Expressed as Table 2 shows the test results for each of these characteristics.

[0022]

[Table 2]

As is clear from Table 2, the invention examples No. 1 to 4
Has better mechanical properties, toughness, formability, and corrosion resistance than the conventional JIS 7N01 alloy, and has significantly improved mechanical properties than the JIS 7003 alloy. Furthermore, it has the same or better extrudability as conventional alloys. On the other hand, JIS 7N01 alloy has a problem particularly in formability and cannot be applied to applications such as bumper reinforcements where bending is performed after extrusion.
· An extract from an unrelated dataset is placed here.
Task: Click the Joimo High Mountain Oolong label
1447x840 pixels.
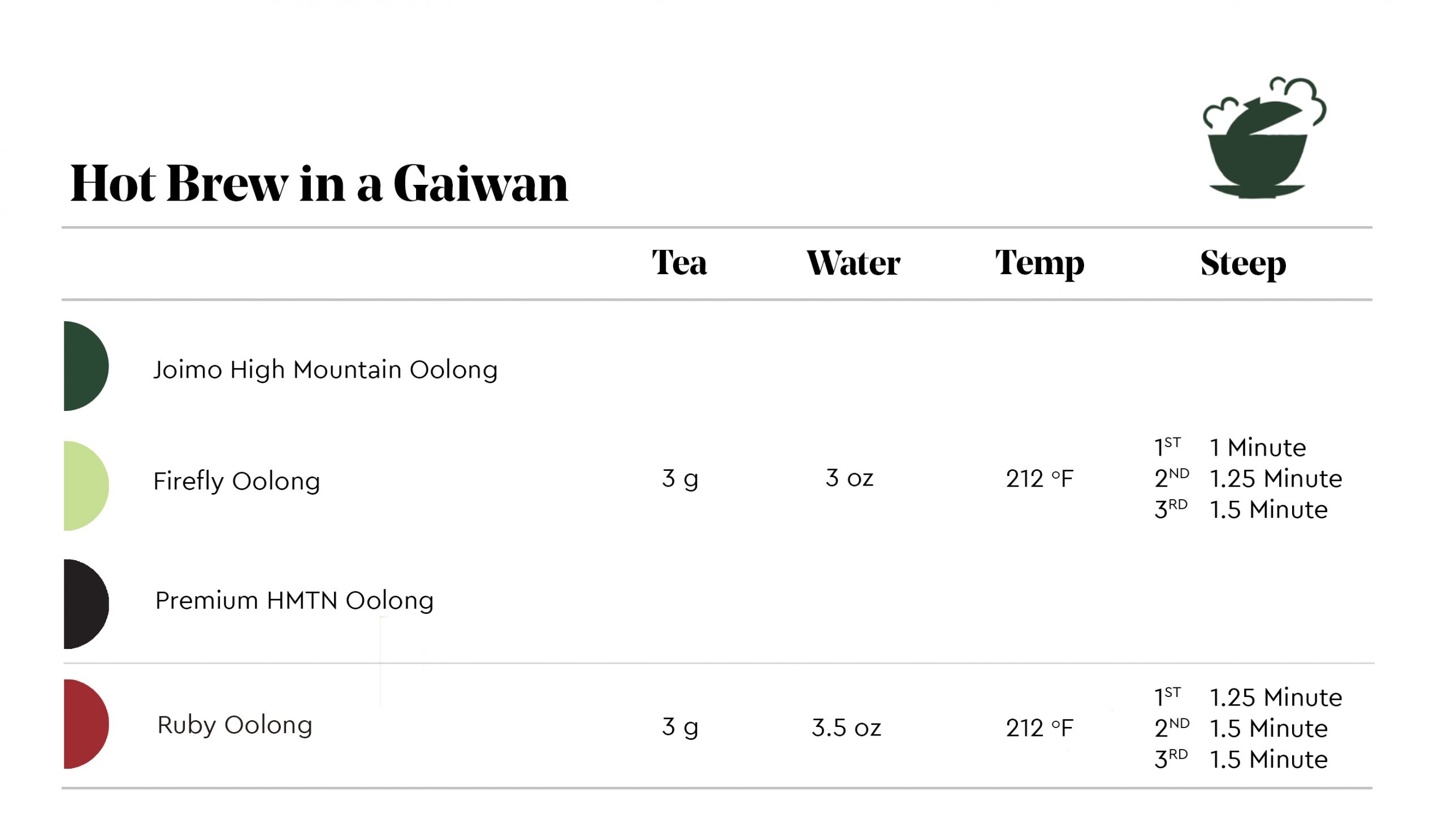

Further, although JIS 7003 alloy has excellent toughness, extrudability, formability, and corrosion resistance, it has poor mechanical properties and cannot be applied to automobile parts such as bumper reinforcements and door beams.

[0024]

As described above, the alloy of the present invention is excellent in a well-balanced manner in various properties required for hollow members for automobiles such as bumper reinforcements and door beams.
It is possible to make these members aluminum, that is, to reduce the weight.
Further, it is possible to extrude a thin hollow material, and the condition management can be surely and easily performed according to the regulation of the manufacturing condition, so that the productivity is enhanced and the industrially significant effect is exhibited.

Claims (2)

[Claims] 1. Zn 5.0-6.0 wt%, Mg 1.2-1.8 wt
%, Cu 0.20 to 0.50 wt%, Zr 0.10 to 0.50 wt%, Fe +
Si is contained in an amount of 0.10 to 0.60 wt% and Fe / Si is 1.5 or more, and further, Mn 0.01 to 0.10 wt% and Cr 0.01 to
A hollow profile of an Al-Zn-Mg-based alloy containing 0.10 wt% of one or two kinds, other impurities of 0.05 wt% or less and a total of 0.15 wt% or less, and the balance being aluminum. , Characterized in that the metal structure of the hollow profile is a fibrous structure along the extrusion direction,
A hollow Al-Zn-Mg alloy material with excellent strength and formability. 2. Zn 5.0-6.0 wt%, Mg 1.2-1.8 wt%
%, Cu 0.20 to 0.50 wt%, Zr 0.10 to 0.50 wt%, Fe +
Si is contained in an amount of 0.10 to 0.60 wt% and Fe / Si is 1.5 or more, and further, Mn 0.01 to 0.10 wt% and Cr 0.01 to
An Al-Zn-Mg-based alloy ingot containing 0.10 wt% of one or two kinds, other impurities of 0.05 wt% or less, and a total of 0.15 wt% or less, and the balance of aluminum, 420 to 520 Homogenize at 2 ℃ for 2-24 hours,
After that, extrude at 430 to 520 ° C, cool to room temperature, and then heat-treat as artificial aging treatment at 90 to 110 ° C for 2 to 12 hours for the first step and 120 to 170 ° C for 5 to 24 hours for the second step. Which is excellent in strength and formability.
A method for producing a hollow Zn-Mg alloy material.